La cérémonie de guérison clandestine

« Le gardien du feu à l’extérieur enfonça sa fourche dans les entrailles du feu. Il en dégagea une roche incandescente, pratiquement de la taille d’un ballon de soccer. Il l’achemina avec précaution au centre de la hutte et la fit glisser dans la fosse. L’Aîné poussa un cri bref, mais puissant. Puis, il saupoudra la roche incandescente d’un mélange de tabac et de cèdre, qui crépita et illumina brièvement la hutte minuscule tandis que les jeunes visages déjà brillants en cercle autour du trou regardaient. Le gardien du feu ajouta six autres roches rougeoyantes dans la fosse. Alors, l’Aîné fit tomber le rabat. Il fit tout à coup noir comme dans un four et l’air devint soudainement épais et chaud.
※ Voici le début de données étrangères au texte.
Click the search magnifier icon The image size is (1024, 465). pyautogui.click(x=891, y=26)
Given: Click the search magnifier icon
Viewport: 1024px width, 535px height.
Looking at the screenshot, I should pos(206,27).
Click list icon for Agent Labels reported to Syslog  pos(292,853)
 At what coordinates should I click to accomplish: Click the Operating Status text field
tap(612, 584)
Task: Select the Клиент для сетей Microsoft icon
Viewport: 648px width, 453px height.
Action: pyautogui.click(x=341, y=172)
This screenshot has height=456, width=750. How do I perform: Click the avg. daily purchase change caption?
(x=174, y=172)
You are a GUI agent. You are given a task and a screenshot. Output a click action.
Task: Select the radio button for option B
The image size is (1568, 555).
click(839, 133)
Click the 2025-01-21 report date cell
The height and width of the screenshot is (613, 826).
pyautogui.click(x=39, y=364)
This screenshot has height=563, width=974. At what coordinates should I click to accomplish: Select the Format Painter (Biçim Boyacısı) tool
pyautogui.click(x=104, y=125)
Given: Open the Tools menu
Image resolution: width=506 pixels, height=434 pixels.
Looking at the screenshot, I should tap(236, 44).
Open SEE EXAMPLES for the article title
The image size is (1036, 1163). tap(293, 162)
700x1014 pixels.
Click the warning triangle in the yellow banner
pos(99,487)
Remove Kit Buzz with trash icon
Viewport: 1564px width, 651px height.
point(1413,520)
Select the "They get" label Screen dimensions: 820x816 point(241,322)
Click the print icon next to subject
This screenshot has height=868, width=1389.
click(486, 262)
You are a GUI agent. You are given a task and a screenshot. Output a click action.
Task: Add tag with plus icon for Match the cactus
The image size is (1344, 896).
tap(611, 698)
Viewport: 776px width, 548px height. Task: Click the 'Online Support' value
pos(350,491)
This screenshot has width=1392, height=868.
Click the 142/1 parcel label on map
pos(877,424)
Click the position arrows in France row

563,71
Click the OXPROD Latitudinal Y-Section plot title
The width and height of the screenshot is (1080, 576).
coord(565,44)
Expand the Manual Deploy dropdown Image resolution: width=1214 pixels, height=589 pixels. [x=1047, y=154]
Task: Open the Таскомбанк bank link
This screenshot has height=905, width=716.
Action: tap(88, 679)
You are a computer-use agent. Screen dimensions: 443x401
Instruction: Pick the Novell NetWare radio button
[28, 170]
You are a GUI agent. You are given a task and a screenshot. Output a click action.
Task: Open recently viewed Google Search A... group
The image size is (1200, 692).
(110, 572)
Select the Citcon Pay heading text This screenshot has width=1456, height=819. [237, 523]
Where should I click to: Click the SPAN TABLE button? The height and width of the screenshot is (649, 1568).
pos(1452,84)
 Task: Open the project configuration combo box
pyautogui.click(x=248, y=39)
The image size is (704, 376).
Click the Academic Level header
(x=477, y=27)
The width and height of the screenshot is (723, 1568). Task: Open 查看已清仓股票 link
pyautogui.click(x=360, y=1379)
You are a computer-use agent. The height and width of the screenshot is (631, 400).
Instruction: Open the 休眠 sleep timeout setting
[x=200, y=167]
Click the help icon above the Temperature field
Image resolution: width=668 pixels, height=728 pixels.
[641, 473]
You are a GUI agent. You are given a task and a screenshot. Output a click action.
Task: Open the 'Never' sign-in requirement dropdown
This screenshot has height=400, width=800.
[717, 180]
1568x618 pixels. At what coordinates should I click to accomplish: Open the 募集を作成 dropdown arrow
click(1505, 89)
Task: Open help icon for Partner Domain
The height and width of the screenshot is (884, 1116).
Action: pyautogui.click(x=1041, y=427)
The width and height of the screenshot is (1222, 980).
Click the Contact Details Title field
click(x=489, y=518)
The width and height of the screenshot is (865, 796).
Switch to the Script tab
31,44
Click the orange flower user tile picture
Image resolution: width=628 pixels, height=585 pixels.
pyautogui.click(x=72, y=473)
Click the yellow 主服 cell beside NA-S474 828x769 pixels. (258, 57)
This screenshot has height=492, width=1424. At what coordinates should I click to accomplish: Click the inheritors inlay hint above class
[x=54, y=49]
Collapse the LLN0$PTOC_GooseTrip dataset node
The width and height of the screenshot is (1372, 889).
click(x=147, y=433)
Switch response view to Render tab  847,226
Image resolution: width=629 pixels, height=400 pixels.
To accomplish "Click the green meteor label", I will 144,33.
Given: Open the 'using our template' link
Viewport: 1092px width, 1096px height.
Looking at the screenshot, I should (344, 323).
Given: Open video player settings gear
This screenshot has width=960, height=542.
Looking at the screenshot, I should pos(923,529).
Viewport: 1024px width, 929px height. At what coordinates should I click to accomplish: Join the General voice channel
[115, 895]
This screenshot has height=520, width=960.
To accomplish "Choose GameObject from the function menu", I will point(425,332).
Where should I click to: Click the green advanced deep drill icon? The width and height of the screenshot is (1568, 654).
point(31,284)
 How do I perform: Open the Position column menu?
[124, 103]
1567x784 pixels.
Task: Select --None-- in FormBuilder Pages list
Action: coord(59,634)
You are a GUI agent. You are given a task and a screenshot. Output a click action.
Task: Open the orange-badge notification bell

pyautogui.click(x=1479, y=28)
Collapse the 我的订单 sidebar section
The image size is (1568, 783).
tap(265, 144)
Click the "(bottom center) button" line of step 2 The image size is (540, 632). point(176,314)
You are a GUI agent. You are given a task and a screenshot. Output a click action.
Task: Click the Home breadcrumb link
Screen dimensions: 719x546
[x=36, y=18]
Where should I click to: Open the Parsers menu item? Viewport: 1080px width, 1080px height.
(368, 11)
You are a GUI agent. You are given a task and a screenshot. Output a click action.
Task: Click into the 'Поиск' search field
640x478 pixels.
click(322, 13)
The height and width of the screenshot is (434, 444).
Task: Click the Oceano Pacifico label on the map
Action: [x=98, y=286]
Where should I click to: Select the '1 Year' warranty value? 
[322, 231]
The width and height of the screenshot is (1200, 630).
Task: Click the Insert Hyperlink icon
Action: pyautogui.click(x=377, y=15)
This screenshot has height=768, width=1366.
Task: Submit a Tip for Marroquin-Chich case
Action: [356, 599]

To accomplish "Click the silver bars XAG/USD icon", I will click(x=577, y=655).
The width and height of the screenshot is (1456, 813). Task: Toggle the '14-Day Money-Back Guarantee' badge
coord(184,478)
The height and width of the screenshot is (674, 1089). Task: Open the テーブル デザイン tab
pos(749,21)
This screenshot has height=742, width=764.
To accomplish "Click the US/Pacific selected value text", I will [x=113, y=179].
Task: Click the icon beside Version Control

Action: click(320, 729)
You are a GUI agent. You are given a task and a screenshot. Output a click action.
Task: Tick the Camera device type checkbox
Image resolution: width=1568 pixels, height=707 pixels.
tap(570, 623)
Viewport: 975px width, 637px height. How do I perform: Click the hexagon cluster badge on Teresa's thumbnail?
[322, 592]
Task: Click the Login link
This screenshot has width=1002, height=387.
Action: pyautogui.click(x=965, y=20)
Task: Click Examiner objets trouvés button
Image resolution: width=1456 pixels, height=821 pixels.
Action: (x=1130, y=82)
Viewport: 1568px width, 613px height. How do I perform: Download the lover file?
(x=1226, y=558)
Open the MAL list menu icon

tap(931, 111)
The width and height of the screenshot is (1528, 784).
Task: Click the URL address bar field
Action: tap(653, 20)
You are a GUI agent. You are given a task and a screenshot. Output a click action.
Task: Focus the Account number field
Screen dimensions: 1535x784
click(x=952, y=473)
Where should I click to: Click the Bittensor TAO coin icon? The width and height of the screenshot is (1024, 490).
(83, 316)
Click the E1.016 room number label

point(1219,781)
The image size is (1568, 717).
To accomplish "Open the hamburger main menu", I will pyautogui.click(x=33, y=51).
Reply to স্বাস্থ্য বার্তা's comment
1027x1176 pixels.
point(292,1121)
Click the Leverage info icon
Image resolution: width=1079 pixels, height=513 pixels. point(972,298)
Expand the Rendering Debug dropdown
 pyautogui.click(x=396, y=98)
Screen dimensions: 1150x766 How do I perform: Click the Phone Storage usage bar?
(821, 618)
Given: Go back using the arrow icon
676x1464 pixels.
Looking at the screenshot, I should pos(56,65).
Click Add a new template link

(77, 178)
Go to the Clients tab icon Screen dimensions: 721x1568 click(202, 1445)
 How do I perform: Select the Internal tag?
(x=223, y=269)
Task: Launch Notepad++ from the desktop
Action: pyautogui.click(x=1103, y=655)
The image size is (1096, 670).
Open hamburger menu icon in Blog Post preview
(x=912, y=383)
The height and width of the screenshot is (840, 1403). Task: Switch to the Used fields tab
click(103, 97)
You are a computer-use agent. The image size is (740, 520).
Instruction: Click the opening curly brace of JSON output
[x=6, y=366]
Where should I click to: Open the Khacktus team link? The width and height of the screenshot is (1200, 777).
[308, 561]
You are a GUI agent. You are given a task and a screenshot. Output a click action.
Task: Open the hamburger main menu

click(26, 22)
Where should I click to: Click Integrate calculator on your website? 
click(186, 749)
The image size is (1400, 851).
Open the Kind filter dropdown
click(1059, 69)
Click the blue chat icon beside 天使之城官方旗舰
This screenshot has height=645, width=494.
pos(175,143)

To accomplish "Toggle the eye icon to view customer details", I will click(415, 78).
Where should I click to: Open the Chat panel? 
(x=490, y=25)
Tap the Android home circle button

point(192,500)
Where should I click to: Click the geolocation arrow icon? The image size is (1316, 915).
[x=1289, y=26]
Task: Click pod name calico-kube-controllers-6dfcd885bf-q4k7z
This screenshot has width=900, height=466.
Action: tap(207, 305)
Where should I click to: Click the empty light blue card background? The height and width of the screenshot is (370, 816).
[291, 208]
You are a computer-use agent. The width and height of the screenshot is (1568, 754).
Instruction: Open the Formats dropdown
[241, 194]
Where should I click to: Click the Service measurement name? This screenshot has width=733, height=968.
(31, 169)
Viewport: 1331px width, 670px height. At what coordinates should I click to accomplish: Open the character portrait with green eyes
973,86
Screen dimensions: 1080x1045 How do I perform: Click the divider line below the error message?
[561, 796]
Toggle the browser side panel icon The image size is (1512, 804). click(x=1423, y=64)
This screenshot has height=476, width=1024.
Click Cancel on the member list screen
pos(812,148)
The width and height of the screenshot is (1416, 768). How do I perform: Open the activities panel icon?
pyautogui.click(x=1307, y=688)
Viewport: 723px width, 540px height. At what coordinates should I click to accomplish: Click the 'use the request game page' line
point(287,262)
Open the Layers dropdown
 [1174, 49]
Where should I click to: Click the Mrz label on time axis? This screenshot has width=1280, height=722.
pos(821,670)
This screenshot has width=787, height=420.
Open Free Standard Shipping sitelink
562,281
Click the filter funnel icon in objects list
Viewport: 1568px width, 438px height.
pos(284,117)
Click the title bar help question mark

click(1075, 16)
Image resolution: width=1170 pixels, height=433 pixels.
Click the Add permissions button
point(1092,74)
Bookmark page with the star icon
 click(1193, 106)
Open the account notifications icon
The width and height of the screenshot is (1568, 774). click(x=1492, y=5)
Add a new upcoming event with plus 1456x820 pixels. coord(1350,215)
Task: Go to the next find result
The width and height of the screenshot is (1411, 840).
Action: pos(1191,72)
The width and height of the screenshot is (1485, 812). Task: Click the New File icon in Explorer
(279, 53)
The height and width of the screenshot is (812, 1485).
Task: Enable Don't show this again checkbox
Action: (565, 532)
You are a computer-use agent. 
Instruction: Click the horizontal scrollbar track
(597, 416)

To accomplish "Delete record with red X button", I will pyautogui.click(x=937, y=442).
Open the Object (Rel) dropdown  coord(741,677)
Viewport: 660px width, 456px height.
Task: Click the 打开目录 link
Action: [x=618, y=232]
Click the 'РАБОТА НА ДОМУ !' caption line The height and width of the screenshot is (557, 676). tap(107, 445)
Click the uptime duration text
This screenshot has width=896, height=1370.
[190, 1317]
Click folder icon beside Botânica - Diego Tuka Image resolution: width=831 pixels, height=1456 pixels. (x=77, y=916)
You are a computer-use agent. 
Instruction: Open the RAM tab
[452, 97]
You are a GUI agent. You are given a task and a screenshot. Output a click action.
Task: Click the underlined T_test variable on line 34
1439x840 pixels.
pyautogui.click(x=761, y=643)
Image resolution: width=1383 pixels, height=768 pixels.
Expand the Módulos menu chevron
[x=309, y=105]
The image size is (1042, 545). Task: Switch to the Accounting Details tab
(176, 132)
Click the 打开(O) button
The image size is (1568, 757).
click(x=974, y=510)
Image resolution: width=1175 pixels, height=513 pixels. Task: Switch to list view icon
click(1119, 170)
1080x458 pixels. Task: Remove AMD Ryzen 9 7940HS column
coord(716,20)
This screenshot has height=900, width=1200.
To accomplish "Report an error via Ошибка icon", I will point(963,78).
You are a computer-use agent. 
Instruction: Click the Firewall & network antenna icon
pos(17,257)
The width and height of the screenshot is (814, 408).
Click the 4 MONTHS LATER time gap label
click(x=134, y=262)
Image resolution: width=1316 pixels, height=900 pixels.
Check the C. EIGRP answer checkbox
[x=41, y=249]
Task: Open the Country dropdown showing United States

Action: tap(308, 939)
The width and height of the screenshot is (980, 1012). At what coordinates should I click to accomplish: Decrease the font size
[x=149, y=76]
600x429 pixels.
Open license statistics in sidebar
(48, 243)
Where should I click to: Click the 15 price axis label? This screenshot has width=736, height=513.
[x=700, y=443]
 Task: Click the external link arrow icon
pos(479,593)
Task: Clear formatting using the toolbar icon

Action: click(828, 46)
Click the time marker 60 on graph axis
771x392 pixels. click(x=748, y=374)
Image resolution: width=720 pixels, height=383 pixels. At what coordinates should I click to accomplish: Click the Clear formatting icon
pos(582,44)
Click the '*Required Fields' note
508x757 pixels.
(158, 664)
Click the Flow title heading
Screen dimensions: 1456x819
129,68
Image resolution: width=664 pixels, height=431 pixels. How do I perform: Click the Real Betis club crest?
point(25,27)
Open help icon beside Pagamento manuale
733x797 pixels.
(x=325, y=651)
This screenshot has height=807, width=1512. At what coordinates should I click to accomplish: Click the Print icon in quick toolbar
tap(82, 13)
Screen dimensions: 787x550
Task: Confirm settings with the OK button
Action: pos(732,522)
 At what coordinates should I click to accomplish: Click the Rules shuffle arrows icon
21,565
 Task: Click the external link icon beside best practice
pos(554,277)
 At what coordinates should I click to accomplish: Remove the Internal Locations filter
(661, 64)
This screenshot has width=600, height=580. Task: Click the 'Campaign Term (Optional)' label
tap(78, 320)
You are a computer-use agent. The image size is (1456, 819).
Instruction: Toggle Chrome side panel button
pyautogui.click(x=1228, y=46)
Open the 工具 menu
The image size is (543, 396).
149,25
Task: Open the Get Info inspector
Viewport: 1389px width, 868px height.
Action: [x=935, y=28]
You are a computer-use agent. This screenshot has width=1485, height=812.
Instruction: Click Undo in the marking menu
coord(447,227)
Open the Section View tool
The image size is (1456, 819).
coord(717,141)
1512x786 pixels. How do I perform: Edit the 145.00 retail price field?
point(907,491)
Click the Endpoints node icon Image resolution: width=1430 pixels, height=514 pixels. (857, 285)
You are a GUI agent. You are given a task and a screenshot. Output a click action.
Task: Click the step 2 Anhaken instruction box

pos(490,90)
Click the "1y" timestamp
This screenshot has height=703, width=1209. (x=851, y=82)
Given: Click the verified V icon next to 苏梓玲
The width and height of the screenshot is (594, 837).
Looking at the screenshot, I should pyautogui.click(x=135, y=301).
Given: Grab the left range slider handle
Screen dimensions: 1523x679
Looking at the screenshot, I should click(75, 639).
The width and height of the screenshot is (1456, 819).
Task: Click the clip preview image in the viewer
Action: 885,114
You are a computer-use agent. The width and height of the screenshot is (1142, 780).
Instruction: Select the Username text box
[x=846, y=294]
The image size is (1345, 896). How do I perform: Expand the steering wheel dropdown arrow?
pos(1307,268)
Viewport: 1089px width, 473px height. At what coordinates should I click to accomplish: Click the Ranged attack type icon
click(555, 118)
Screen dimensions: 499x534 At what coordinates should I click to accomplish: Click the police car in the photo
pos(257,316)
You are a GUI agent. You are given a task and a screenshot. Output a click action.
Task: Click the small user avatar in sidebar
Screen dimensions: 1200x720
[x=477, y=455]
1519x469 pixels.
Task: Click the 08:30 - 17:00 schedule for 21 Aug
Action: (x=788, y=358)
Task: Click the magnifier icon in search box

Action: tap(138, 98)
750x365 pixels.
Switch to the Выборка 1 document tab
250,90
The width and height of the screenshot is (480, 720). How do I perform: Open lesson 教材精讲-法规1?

— Voici les sept Grands-pères, mes nièces et mes neveux. Ils sont ici ce soir pour nous aider à guérir, à purifier notre esprit et à nous garder au chaud. Ils sont avec nous depuis très, très longtemps. Ce sont eux qui nous ont fourni nos enseignements. Ce sont eux qui nous ont donné cette cérémonie de guérison. »

Réunis sous la sweatlodge et guidés par l’Aîné selon un rituel ancestral, de jeunes autochtones se voient tour à tour invités à revenir sur un sombre épisode de leur passé. Originaire de la réserve de Wasauksing, dans le Nord ontarien, Waubgeshig Rice veut faire écho dans ce premier recueil de nouvelles à la dure réalité des Premières Nations aujourd’hui. Il a remporté pour ce livre le prestigieux Independent Publishers Book Award en 2012.